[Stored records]
# # # # # # #

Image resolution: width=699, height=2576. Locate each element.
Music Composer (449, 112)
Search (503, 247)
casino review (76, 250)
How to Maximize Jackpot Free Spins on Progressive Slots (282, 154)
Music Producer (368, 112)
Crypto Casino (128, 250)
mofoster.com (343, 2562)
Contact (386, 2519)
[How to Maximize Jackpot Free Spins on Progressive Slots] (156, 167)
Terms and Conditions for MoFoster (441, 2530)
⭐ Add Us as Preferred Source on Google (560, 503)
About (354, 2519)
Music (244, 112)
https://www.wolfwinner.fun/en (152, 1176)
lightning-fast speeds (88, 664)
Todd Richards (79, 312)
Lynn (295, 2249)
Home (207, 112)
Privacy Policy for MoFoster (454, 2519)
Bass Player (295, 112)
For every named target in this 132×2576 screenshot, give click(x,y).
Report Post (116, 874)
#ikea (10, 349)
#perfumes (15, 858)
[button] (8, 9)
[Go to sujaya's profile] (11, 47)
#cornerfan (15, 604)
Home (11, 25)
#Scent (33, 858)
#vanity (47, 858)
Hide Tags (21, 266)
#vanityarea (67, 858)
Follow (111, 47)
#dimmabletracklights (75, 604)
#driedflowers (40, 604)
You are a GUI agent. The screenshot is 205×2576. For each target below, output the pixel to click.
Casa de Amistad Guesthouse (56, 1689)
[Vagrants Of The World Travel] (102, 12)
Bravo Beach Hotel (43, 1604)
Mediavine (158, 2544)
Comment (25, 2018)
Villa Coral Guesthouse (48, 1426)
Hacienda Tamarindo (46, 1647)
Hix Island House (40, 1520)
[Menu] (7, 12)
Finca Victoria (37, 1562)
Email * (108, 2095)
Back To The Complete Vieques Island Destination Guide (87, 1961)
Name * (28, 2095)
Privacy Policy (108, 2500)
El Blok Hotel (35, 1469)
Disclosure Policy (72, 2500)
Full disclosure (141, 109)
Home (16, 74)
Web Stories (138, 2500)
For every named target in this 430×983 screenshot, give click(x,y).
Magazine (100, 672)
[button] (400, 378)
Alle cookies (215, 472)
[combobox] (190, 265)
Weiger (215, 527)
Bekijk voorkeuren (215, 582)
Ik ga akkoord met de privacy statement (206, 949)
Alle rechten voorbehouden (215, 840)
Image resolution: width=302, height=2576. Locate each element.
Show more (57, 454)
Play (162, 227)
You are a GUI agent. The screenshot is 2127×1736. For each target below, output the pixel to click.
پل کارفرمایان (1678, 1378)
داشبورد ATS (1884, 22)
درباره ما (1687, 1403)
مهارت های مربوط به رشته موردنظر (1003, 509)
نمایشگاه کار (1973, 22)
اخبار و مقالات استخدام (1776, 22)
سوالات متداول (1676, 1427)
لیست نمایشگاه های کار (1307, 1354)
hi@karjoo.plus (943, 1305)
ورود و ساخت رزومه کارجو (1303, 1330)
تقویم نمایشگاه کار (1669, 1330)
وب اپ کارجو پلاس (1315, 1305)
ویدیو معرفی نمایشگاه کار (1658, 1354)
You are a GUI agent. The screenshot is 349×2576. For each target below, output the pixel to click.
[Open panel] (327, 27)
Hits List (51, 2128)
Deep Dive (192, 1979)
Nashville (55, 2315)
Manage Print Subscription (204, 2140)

# # # # # # #

The data, all of it, should be transcribed exactly.

Image resolution: width=699, height=2576. Locate each element.
Music Composer (449, 112)
Search (503, 247)
casino review (76, 250)
How to Maximize Jackpot Free Spins on Progressive Slots (282, 154)
Music Producer (368, 112)
Crypto Casino (128, 250)
mofoster.com (343, 2562)
Contact (386, 2519)
[How to Maximize Jackpot Free Spins on Progressive Slots] (156, 167)
Terms and Conditions for MoFoster (441, 2530)
⭐ Add Us as Preferred Source on Google (560, 503)
About (354, 2519)
Music (244, 112)
https://www.wolfwinner.fun/en (152, 1176)
lightning-fast speeds (88, 664)
Todd Richards (79, 312)
Lynn (295, 2249)
Home (207, 112)
Privacy Policy for MoFoster (454, 2519)
Bass Player (295, 112)
For every named target in this 132×2576 screenshot, give click(x,y).
Report Post (116, 874)
#ikea (10, 349)
#perfumes (15, 858)
[button] (8, 9)
[Go to sujaya's profile] (11, 47)
#cornerfan (15, 604)
Home (11, 25)
#Scent (33, 858)
#vanity (47, 858)
Hide Tags (21, 266)
#vanityarea (67, 858)
Follow (111, 47)
#dimmabletracklights (75, 604)
#driedflowers (40, 604)
You are a GUI agent. The screenshot is 205×2576. For each target below, output the pixel to click.
Casa de Amistad Guesthouse (56, 1689)
[Vagrants Of The World Travel] (102, 12)
Bravo Beach Hotel (43, 1604)
Mediavine (158, 2544)
Comment (25, 2018)
Villa Coral Guesthouse (48, 1426)
Hacienda Tamarindo (46, 1647)
Hix Island House (40, 1520)
[Menu] (7, 12)
Finca Victoria (37, 1562)
Email * (108, 2095)
Back To The Complete Vieques Island Destination Guide (87, 1961)
Name * (28, 2095)
Privacy Policy (108, 2500)
El Blok Hotel (35, 1469)
Disclosure Policy (72, 2500)
Full disclosure (141, 109)
Home (16, 74)
Web Stories (138, 2500)
For every named target in this 430×983 screenshot, give click(x,y).
Magazine (100, 672)
[button] (400, 378)
Alle cookies (215, 472)
[combobox] (190, 265)
Weiger (215, 527)
Bekijk voorkeuren (215, 582)
Ik ga akkoord met de privacy statement (206, 949)
Alle rechten voorbehouden (215, 840)
Image resolution: width=302, height=2576. Locate each element.
Show more (57, 454)
Play (162, 227)
You are a GUI agent. The screenshot is 2127×1736. For each target below, output the pixel to click.
پل کارفرمایان (1678, 1378)
داشبورد ATS (1884, 22)
درباره ما (1687, 1403)
مهارت های مربوط به رشته موردنظر (1003, 509)
نمایشگاه کار (1973, 22)
اخبار و مقالات استخدام (1776, 22)
سوالات متداول (1676, 1427)
لیست نمایشگاه های کار (1307, 1354)
hi@karjoo.plus (943, 1305)
ورود و ساخت رزومه کارجو (1303, 1330)
تقویم نمایشگاه کار (1669, 1330)
وب اپ کارجو پلاس (1315, 1305)
ویدیو معرفی نمایشگاه کار (1658, 1354)
You are a GUI agent. The screenshot is 349×2576. For each target below, output the pixel to click.
[Open panel] (327, 27)
Hits List (51, 2128)
Deep Dive (192, 1979)
Nashville (55, 2315)
Manage Print Subscription (204, 2140)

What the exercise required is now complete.